John Magaro plays Joe Papp and Fran Kranz plays Merle Debuskey in Illyria.
(© Joan Marcus)

Nelson populates his drama with a cast of real characters: composer David Amram (Blake DeLong), press agent Merle Debuskey (Fran Kranz), and future Public Theater executive director Bernie Gersten (Will Brill), among others. Their aggressively mild portrayals leave us with the aftertaste of mayonnaise: We never get a real sense of any of them. Even a casting decision between Peggy Papp (Kristen Connolly in a saintly portrayal of the Public's first lady) and Mary Bennett (Naian González Norvind) fails to spark any real drama.

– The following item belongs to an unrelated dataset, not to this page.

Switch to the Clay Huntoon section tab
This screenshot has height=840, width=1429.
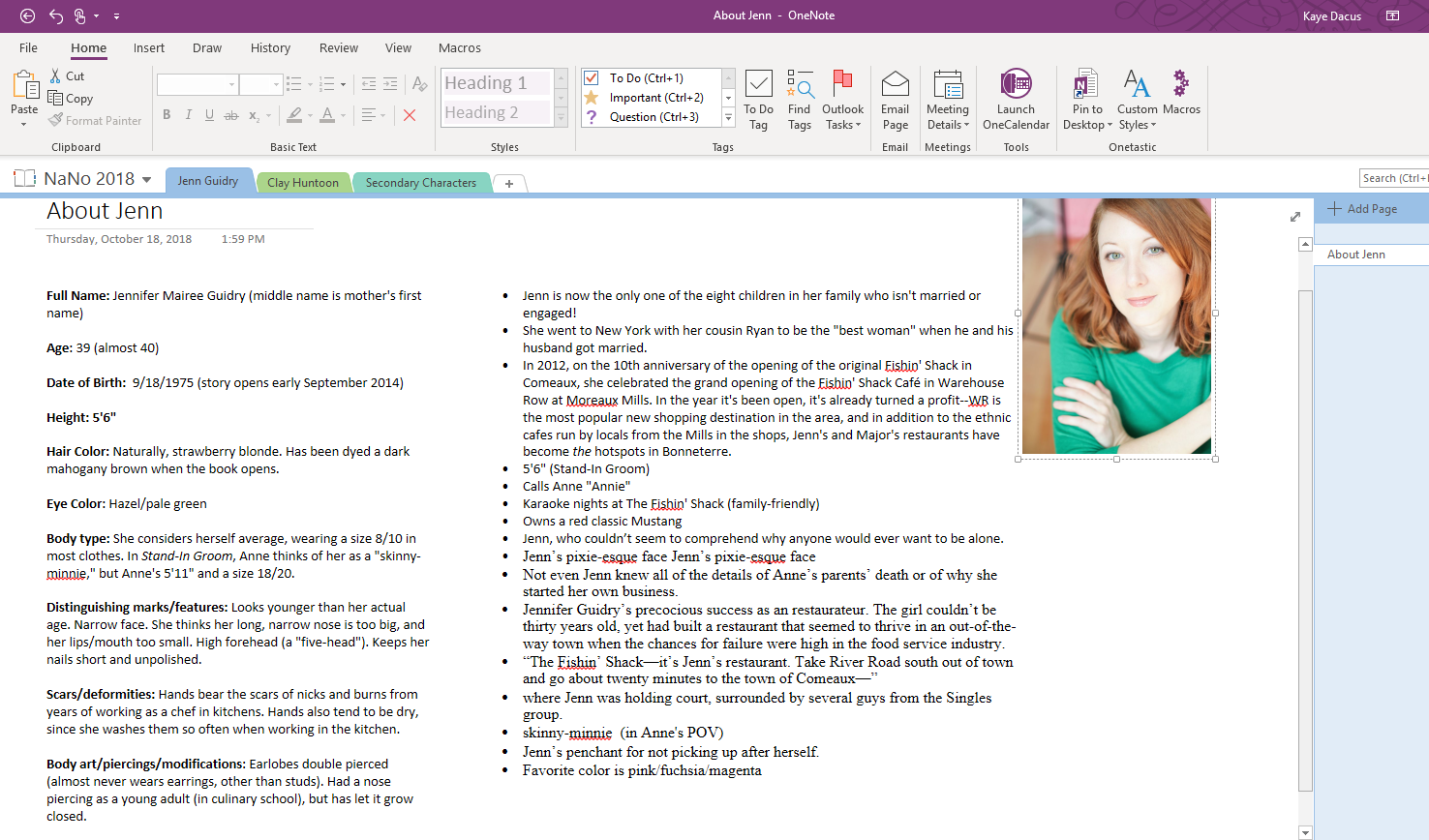[303, 182]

Only the conflict between Papp and Vaughan stands out in a way that feels relevant to the meat of the story, which is about the radical idea that the arts should belong to everyone.

It is an admirable task to pull heroes like Papp off their pedestals and reveal them to be the flawed, prickly individuals they often are (the melancholic and pugnacious Magaro excels at showing this). Unfortunately, in pursuit of realism, Nelson downplays the stakes of this vitally relevant story. When the arts are under attack and public space is increasingly privatized, we need to fight back. The David and Goliath tale of the New York Shakespeare Festival versus Robert Moses is an inspiring one that would be better served by the epic theatrical forms most favored by Papp and his disciples. As told by Nelson, it drowns in a sea of passive-aggressive slights, icy stares, and pregnant pauses.

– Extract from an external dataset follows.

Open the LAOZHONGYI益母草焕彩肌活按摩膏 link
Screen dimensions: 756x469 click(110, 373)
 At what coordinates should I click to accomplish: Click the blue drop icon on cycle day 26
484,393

Visually, Illyria is indistinguishable from any of Nelson's plays over the last decade: White people clad in earth tones whisper around a table while enjoying a meal of meatballs and macaroni salad. Susan Hilferty and Jason Ardizzone-West provide a stack of mismatched wooden furniture, which the actors assemble into a functional set during the first few minutes as a song by the Decemberists plays over the speakers (clichéd sound design by Scott Lehrer). Hilferty also designs the costumes, which have the authentic wear and tear one would expect for a bunch of besieged thespians. Jennifer Tipton's lighting gives everything a vague sepia quality, betraying the fact that while Illyria has all the trappings of reality, it is actually burying the Shakespeare Festival's story in hazy nostalgia.

The company of Richard Nelson's Illyria sits down to eat.
(© Joan Marcus)

The most disappointing thing about Illyria is the inconclusive note on which it leaves us. Papp, Gersten, and Debuskey look into the approaching darkness as a summer rain pours down on them and their makeshift stage in the park. "It's our f*cking city too," Papp shouts, defiant in spite of an unclear path ahead. That's a feeling that many in the audience likely share, which makes it a shame that we never get to see exactly how Papp triumphed in the end. Perhaps Nelson plans a multipart saga to tell that story, but based on this self-involved and digressive overture, we don't have high hopes for the future.